Of course, a syringe containing a radiopharmaceutical is manipulated
with special care in use. Similarly, its disposal demands special
handling and shipment, as the used syringe may properly contain
a radioactive residue. Hence, INSERT USED SYRINGE INTO BODY OF INNER
CONTAINER AND RECAP THE INNER CONTAINER rendering it leakproof here.
As the inner container body may have been left in the outer container
body, or may have been removed preparatory to syringe usage, the
next block reads WITH REFILLED INNER CONTAINER IN BODY OR OUTER
CONTAINER RECAP THE OUTER CONTAINER. Finally SHIP TO DISPOSAL SITE,
where proper steps can be taken to recover whatever is worth reusing
and to destroy or reprocess appropriately whatever is recoverable.
No unusual materials of construction are required. The syringe
may be made of organic polymeric material (plastic) or even glass,
or the plunger may be made of one such composition, and the barrel
be made of another such composition. The syringe inner container
may be made of polyalkylene, polycarbonate, or like composition
from the textile and plastic film arts.

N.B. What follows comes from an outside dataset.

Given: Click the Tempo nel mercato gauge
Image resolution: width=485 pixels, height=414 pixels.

The outer container's ability
to shield the surroundings from radiation contamination is a function
of mass, so it is preferably mainly lead, and thick enough to meet
radiation health and safety standards, usually covered by plastic.

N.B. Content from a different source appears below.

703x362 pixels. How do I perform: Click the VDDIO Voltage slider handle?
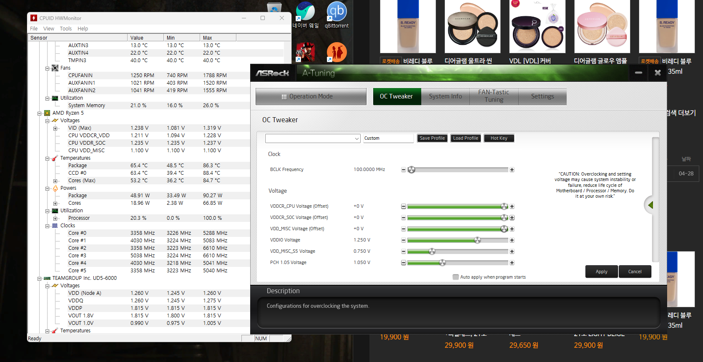pyautogui.click(x=477, y=240)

Instead of threaded turns as in the illustrated embodiment of outer
container, an equivalent twist-fit junction (not shown) may have
one member's transverse end surface vertically slotted and ramped
to admit two or more evenly spaced balls on respective stems extending
from the opposite member's like end surface, enabling the ends to
be drawn together with a simple partial turn.
Advantages and benefits of practicing the present invention in
its various aspects have been stated above and doubtless will become
most apparent to those persons who actually undertake its practice.
Included should be the following, (i) a leakproof inner container,
(ii) with a snap-lock closure precluding accidental reopening but
enabling safe handling and intentional manual reopening, (iii) a
radiation-shielding outer container receptive to the inner container
properly assembled, (iv) shippable to and (v) manually reopenable
at a use location; and, after usage to dispense contained medicament,
(iv) the syringe is readily replaceable in the still leakproof inner
container, (v) which is readily replaceable in the outer container,
for (vi) safe shipment to a disposal/reclamation site, where (vii)
the outer container may be reclaimed and the rest including residual
blood or other bodily fluids be appropriately destroyed or otherwise
disposed of according to accepted safe practices.
Other benefits are uniform and systematic handling of new, or filled,
and later used medical syringes, and the resulting savings, not
least a reduction in costs of dealing with (or insuring against)
possible economic consequences of personal encounters with harmful
syringes and their residues through negligent handling or otherwise.
Preferred embodiments and variants have been suggested for this
invention. Other modifications may be made, as by adding, combining,
deleting, or subdividing compositions, parts, or steps, while retaining
all or some of the advantages and benefits of the present invention--which
itself is defined in the following claims.